Here she comes again: Georgia Hall back in contention at another Women's Open
CARNOUSTIE, Scotland — Georgia Hall knows what it takes to win an AIG Women’s Open. She did just that at Royal Lytham three years ago. The 25-year-old Englishwoman also knows how much it can hurt to come close and not taste victory. But she clearly learns quickly. Her T-3 finish in this event at Kingsbarns was accomplished just 12 months before her major championship breakthrough.
Here she comes again. Adding a second-round 69 to her opening 68, Hall is seven under par after two circuits of Carnoustie, tied for the lead with Mina Harigae as the afternoon wave finishes up play on Frida and well in contention for what would be her third victory on the LPGA Tour. Off at 7:14 a.m. and benefiting from the almost flat calm conditions, the two-time Solheim Cup player made four birdies in her first 10 holes, then two more in the next four. Only a bogey at the par-4 11th and a double-bogey 6 on the demanding 437-yard 15th broke her forward momentum.
“This is a fantastic golf course, one of the best in the world,” she said. “There’s a lot of golf to play yet but I'm happy where I am. I've got myself in a good position. There wasn't much wind at all, so I tried to take advantage of that. You have to plot your way round, as you have to do on a lot of links. I think I know how to do that. I was really happy with my last three holes; level par, which I'll take every day. It's just hitting the right shots.”
Still, for all her “butter wouldn’t melt” smiles and demeanor, Hall wasn’t above hoping for a bit of wind in an afternoon when she could sit back and watch others struggle.
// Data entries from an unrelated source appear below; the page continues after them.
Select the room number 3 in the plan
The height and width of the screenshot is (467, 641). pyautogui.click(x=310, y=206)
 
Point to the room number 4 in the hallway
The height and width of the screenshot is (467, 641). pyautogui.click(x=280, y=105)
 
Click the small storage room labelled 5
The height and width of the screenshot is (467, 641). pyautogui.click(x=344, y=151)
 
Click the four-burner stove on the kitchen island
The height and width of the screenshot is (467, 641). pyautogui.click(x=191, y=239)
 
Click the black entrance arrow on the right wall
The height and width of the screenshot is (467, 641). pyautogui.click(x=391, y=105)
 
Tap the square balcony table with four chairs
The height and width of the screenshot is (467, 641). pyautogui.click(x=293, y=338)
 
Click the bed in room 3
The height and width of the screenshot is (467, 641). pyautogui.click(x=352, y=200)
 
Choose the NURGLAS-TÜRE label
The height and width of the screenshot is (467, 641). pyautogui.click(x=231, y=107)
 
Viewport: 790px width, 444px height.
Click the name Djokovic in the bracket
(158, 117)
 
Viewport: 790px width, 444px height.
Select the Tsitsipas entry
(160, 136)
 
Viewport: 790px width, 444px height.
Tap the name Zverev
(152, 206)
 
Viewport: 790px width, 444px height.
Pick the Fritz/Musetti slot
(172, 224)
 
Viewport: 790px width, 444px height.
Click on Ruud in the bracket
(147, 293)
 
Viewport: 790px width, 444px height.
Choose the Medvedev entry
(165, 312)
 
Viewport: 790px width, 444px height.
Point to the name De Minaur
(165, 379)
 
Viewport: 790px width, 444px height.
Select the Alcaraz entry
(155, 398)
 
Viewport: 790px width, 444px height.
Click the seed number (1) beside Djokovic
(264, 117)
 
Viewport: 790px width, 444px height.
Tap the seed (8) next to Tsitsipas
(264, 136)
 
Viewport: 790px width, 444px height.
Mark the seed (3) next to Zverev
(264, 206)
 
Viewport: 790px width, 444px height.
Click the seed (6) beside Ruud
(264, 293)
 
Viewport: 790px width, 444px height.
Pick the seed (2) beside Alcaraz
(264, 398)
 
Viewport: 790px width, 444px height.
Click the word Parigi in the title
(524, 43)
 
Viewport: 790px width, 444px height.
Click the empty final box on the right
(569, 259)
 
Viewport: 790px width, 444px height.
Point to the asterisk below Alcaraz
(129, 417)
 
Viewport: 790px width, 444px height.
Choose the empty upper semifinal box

But she went further than that, talking of her wish that the breeze might blow a little more over the weekend. Should that happen, she clearly fancies her chances.
“I'd like to think a bit of wind would give me an advantage,” she went on. “A lot of the Americans and other [foreign] players don't play in the wind quite as much as we do in this country. But at the same time they are extremely good golfers. You’ve just got to control your ball flight. Judging by the weather forecast, I’m going to have to do that a bit over the weekend.”
Perhaps just as relevant is Hall’s contention that she is a better player today than she was back in 2018, when some good advice from former Open champion Tom Lehman (who won at Lytham in 1996, the year Hall was born) helped her on her way to victory.
“I have a bit more experience now,” she continued. “There's a few shots here and there which I might have taken on back then which I don't do now. I come up short a little bit more than I did. I’m more cautious, which stems from playing more links golf. Apart from that I'm fairly similar. But I handle the pressure better. In my head, I'm more stable.
“This is my favourite event of the year. It's one I enjoy the most. It's so nice to be playing at home in front of home crowds cheering me on. It's just a lot of happiness when I'm here.”
And with the prospect of more to come.